Giving smallholder farmers due recognition

Farmer with sorghum in India. Photo: ICRISAT.

Opinion piece by Dr Jacqueline Hughes, Director General, ICRISAT.

The recently released “State of Food Security and Nutrition 2022” report paints a grim picture. The number of people suffering from hunger in 2021 is estimated between 702 million and 828 million (corresponding to 8.9% and 10.5% of the world population respectively). This is 150 million more people than it was before the pandemic. The report begins with the disquieting line:

“With eight years remaining to end hunger, food insecurity and all forms of malnutrition (Sustainable Development Goals [SDGs] Targets 2.1 and 2.2), the world is moving in the wrong direction.”

The prevalence of undernourishment (SDG Indicator 2.1.1) jumped from 8% in 2019 to 9.8% in 2021.

Regional disparities remain with Africa bearing the heaviest burden with one in five people in Africa (20.2% of the population) facing hunger in 2021 compared to 9.1% in Asia.
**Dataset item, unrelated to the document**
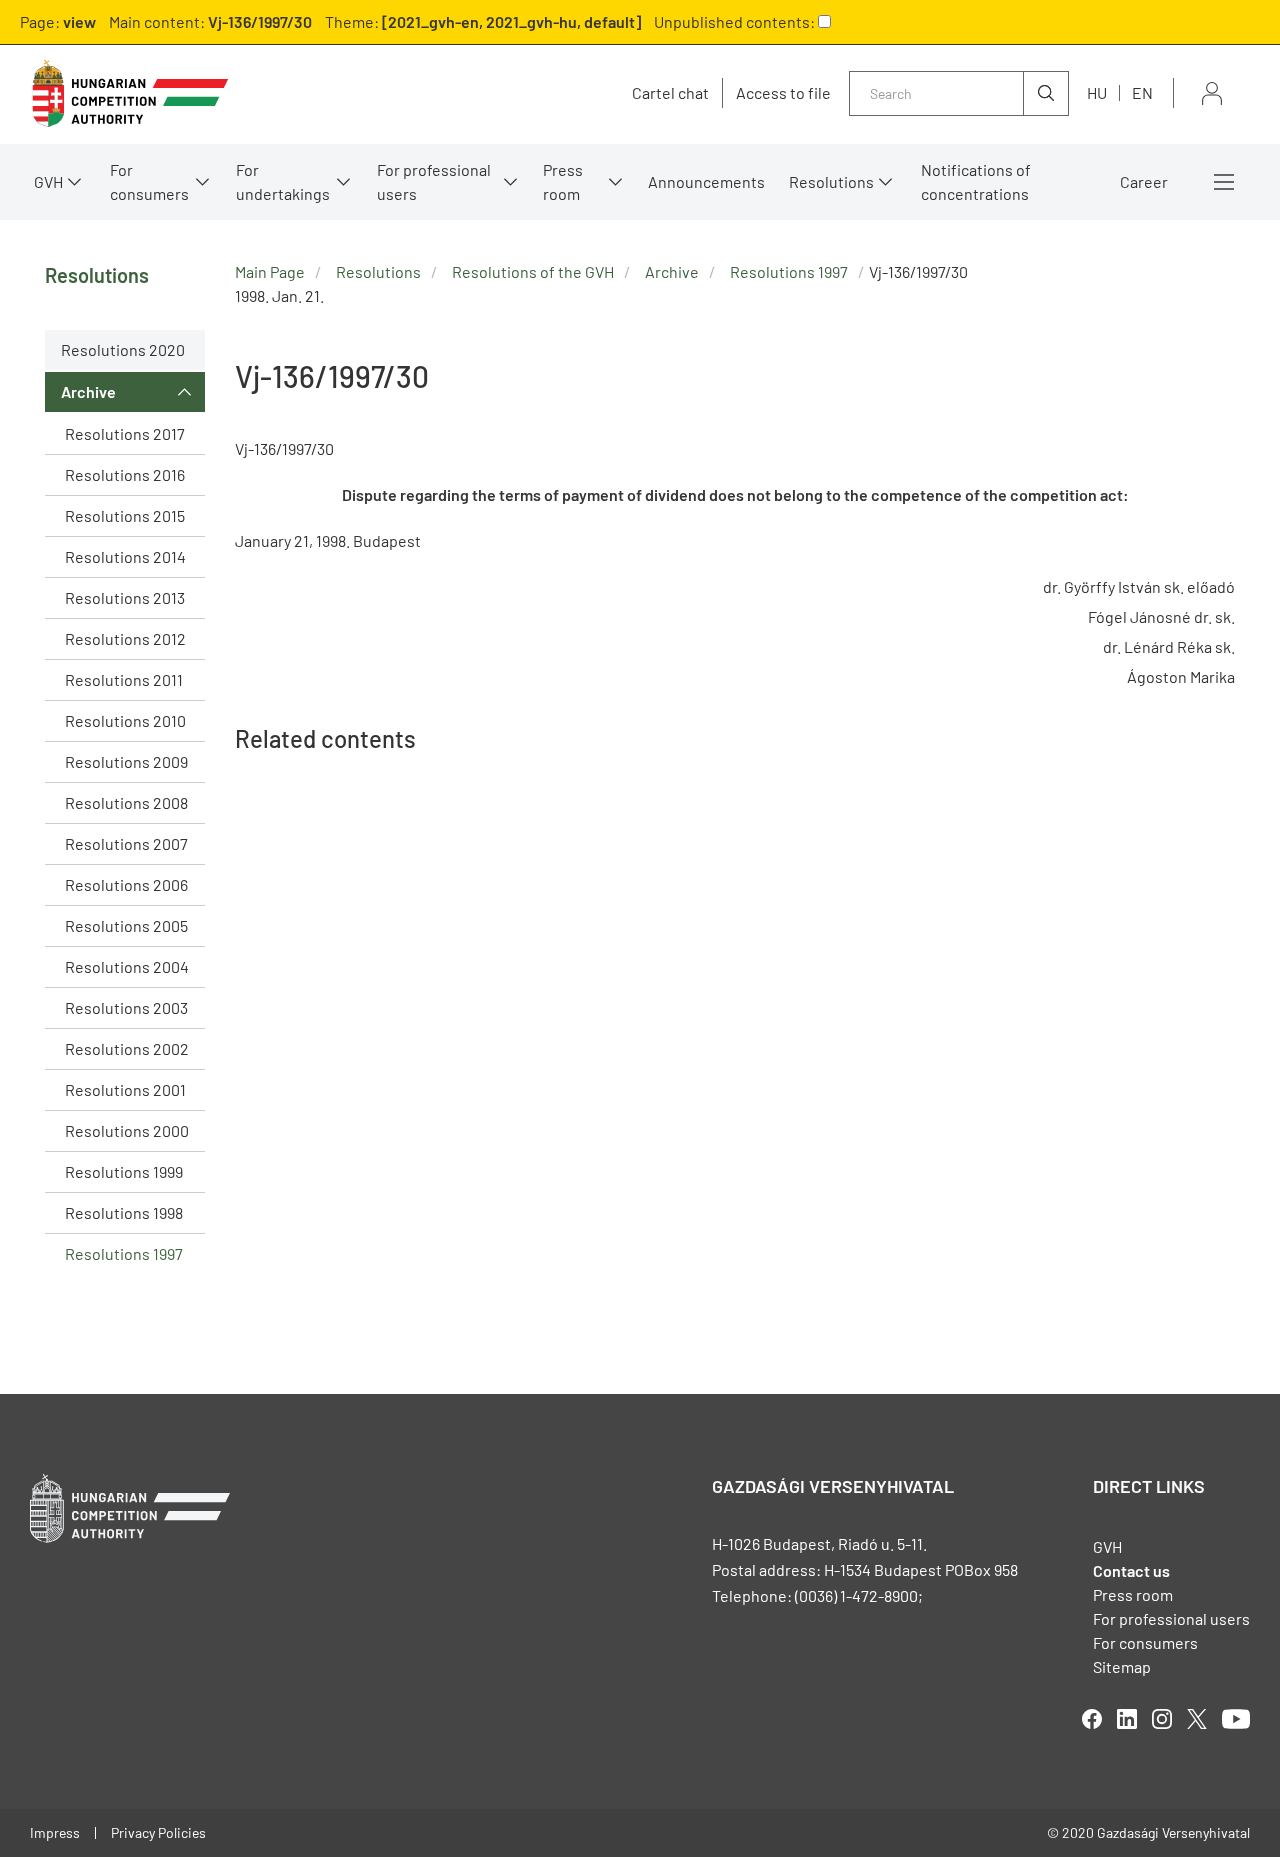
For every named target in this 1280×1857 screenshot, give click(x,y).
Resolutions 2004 (127, 966)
Taken together, these two continents account for close to one-third of the world’s population facing hunger. In 2021, moderate and severe food insecurity rose with 29.3% of the global population, around 2.3 billion people, facing moderate or severe food insecurity, and 11.7% (923.7 million people) facing severe food insecurity. There is also a growing gender gap in food insecurity. In 2021, 31.9% of women in the world were moderately or severely food insecure compared to 27.6% of men. This gap of more than 4 percentage points has increased compared with the 3-percentage point gap in 2020. The nutrition indicators paint a similar picture of “… moving in the wrong direction”.